You may remember Foxconn as the company that once strung nets around its iPhone factories in China to prevent its workers from attempting suicide by jumping off the building.
But here in the United States, the company is also known for its promise, first made back in 2017, to build a massive factory in Wisconsin.
It was a really big deal when Foxconn first made this announcement. Even this guy weighed in:
So how have things in the Badger State been going?
Not great!
As it turns out, Foxconn hasn’t actually done a whole lot of building in Wisconsin.
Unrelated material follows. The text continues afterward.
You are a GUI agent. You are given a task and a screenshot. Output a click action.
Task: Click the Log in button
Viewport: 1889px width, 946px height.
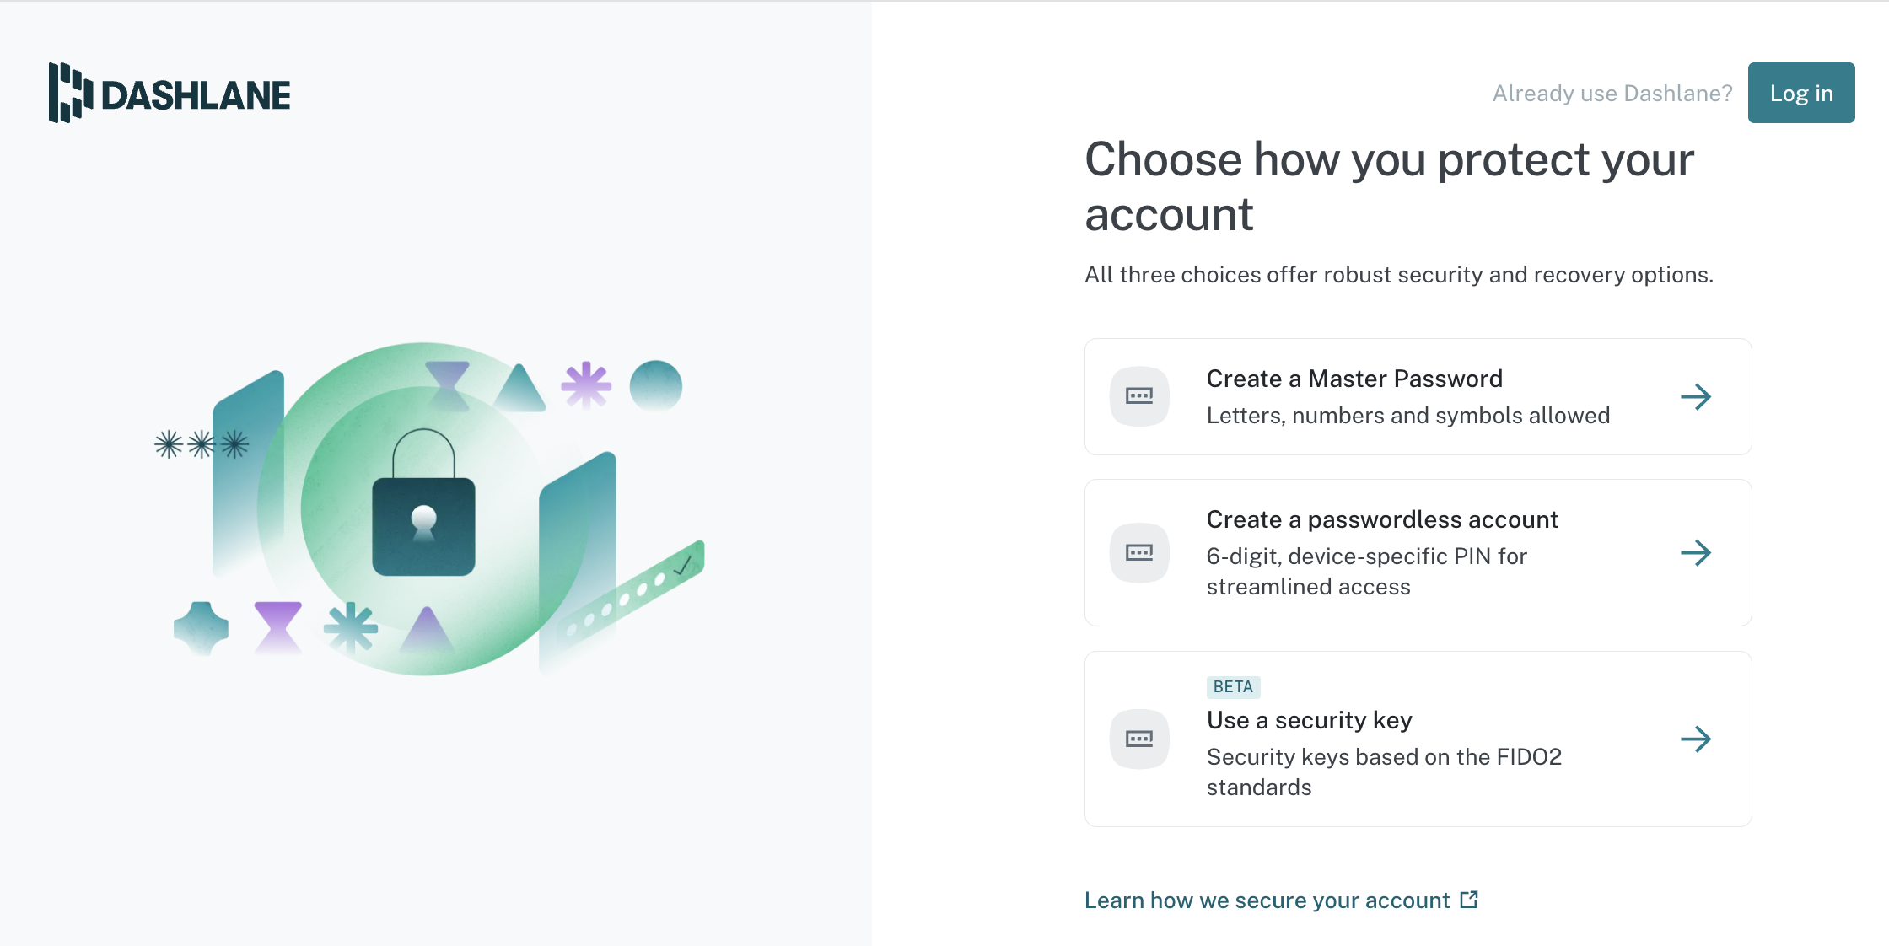point(1800,93)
So little work has been done, in fact, that it will not be getting gargantuan tax credits from the state of Wisconsin for its promise to build a manufacturing facility near Racine and create more than 2,000 jobs.
Per its contract with the state, reports Wisconsin Public Radio, the company was to have created “2,080 full-time jobs and more than $3.3 billion in capital expenditures by the end of 2019.” But Foxconn has changed its plans for the assembly site significantly since the deal was signed in 2017, scaling back the physical size of the plant it would build, as well as its expected hiring numbers. And it wasn’t on track to fulfill its hiring and spending obligations anyway, according to the Wisconsin Economic Development Corporation (WEDC).
WEDC says Foxconn will not receive any tax credits until a new contract is signed that matches what the company actually plans to do. And this isn’t even the first year since the old deal was signed that Foxconn has failed to meet the agreed-upon goals, the Wisconsin State Journal writes:
The company reported in the summer it had created enough jobs in southeastern Wisconsin last year to receive state funds — despite being told almost a year ago that the $3 billion in tax subsidies would not be doled out until a new contract was drafted to match the project ….
This year would have marked the state’s first payment of refundable tax credits to Foxconn. The company fell 82 jobs short of the minimum required to claim state tax credits in 2018.
Foxconn said it created more than 800 jobs in 2019, above the 520 minimum needed for state subsidies. However, under the contract the goal was to have 2,080 full-time jobs and more than $3.3 billion in capital expenditures by the end of 2019. Foxconn’s jobs report this summer also identified more than $415 million in capital investments — a considerable difference from the $280 million reported by Foxconn in April.
We’ve been keeping an eye on the story for a few years now, through all its revisions and missed targets. We asked in 2019: Is the Foxconn project just a big boondoggle?
In 2020, it’s starting to look that way!